EXERCISE
Convert the records into a Markdown table with the columns Row and Line. Include everything from the line containing "661x747 pixels." down to the line containing "[1304, 157]", both ends included, number each row, and leave out blank lines.

RECORDS FOR PROCESSING
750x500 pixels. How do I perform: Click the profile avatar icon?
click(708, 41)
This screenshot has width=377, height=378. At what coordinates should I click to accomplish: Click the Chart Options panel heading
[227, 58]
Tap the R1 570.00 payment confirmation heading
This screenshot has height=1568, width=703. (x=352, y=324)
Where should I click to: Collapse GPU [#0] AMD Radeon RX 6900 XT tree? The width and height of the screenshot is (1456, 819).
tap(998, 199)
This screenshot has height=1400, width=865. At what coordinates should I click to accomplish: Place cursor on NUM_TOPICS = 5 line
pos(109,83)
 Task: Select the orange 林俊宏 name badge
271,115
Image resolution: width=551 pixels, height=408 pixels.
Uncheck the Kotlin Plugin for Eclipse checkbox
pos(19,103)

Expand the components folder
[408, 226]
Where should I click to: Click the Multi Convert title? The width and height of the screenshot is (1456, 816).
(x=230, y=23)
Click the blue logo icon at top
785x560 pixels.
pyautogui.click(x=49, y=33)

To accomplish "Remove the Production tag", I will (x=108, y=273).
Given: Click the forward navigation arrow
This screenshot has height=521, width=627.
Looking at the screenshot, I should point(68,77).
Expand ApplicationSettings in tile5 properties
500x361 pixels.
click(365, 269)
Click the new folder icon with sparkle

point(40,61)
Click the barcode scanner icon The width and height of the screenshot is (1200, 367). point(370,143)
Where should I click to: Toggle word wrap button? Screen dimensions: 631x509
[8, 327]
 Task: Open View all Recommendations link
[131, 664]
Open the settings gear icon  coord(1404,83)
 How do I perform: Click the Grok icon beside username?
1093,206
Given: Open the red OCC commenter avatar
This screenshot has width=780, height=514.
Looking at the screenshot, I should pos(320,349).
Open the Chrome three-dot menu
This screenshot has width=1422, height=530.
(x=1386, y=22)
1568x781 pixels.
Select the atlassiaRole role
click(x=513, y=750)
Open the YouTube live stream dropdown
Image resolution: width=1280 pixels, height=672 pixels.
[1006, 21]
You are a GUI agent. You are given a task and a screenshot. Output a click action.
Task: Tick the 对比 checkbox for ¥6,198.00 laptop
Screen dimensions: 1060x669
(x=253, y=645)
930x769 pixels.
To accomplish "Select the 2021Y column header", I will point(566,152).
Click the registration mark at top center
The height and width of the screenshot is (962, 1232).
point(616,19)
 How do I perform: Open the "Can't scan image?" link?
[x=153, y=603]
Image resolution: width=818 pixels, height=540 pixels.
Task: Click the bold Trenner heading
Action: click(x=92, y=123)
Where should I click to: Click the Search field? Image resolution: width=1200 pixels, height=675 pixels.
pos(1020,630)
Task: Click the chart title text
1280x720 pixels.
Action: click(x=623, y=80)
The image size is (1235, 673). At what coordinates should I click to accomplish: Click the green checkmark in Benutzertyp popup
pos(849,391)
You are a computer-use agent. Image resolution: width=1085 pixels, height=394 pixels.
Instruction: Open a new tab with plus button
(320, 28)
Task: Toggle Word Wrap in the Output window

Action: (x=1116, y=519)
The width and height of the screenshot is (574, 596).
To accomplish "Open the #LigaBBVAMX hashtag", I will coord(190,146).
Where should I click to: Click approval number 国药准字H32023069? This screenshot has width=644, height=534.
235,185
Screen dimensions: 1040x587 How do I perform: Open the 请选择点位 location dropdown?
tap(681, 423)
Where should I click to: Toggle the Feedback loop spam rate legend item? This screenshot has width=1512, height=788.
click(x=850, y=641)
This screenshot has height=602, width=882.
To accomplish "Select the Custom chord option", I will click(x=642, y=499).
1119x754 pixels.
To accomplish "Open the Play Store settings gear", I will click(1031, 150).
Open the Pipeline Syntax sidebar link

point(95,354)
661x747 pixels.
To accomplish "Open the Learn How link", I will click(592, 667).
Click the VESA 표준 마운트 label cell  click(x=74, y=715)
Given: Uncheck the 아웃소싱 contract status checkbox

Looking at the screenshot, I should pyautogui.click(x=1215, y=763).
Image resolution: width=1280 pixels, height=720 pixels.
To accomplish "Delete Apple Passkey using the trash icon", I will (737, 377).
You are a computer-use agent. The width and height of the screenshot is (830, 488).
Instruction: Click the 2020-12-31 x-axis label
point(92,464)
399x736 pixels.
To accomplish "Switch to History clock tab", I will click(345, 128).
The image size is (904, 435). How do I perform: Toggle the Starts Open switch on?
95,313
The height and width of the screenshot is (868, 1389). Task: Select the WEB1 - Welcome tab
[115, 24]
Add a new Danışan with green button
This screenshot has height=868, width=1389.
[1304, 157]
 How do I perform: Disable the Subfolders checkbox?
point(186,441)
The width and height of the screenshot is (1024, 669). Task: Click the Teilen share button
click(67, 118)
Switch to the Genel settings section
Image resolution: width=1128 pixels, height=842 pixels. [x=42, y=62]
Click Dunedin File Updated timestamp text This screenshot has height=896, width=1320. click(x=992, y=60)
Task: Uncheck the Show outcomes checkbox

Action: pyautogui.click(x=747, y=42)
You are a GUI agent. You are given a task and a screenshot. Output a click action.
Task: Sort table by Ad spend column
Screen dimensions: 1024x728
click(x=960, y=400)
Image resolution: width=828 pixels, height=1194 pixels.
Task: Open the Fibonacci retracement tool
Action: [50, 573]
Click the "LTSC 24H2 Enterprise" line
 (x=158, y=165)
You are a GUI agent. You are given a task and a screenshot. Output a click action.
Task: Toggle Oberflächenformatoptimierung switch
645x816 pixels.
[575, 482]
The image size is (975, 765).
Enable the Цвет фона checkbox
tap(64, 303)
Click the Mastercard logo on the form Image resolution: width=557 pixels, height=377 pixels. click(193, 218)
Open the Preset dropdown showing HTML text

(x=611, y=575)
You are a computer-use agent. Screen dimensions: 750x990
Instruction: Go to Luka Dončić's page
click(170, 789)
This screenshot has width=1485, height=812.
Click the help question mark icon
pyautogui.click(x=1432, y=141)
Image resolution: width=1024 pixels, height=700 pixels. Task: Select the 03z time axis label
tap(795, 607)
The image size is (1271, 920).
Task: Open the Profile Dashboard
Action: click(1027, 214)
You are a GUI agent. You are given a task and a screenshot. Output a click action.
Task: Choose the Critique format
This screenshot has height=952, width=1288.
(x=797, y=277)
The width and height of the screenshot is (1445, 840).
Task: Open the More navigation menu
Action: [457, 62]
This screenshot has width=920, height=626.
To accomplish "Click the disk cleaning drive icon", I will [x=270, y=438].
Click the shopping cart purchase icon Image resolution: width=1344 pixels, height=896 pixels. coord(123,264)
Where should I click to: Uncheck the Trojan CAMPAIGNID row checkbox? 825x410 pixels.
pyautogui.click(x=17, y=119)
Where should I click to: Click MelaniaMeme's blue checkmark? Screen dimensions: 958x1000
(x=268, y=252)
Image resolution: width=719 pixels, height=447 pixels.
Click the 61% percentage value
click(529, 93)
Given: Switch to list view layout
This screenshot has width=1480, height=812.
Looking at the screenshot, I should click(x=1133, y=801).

SOLVED EXERCISE
| Row | Line |
|---|---|
| 1 | 661x747 pixels. |
| 2 | To accomplish "Open the Learn How link", I will click(592, 667). |
| 3 | Click the VESA 표준 마운트 label cell  click(x=74, y=715) |
| 4 | Given: Uncheck the 아웃소싱 contract status checkbox |
| 5 | Looking at the screenshot, I should pyautogui.click(x=1215, y=763). |
| 6 | Image resolution: width=1280 pixels, height=720 pixels. |
| 7 | To accomplish "Delete Apple Passkey using the trash icon", I will (737, 377). |
| 8 | You are a computer-use agent. The width and height of the screenshot is (830, 488). |
| 9 | Instruction: Click the 2020-12-31 x-axis label |
| 10 | point(92,464) |
| 11 | 399x736 pixels. |
| 12 | To accomplish "Switch to History clock tab", I will click(345, 128). |
| 13 | The image size is (904, 435). How do I perform: Toggle the Starts Open switch on? |
| 14 | 95,313 |
| 15 | The height and width of the screenshot is (868, 1389). Task: Select the WEB1 - Welcome tab |
| 16 | [115, 24] |
| 17 | Add a new Danışan with green button |
| 18 | This screenshot has height=868, width=1389. |
| 19 | [1304, 157] |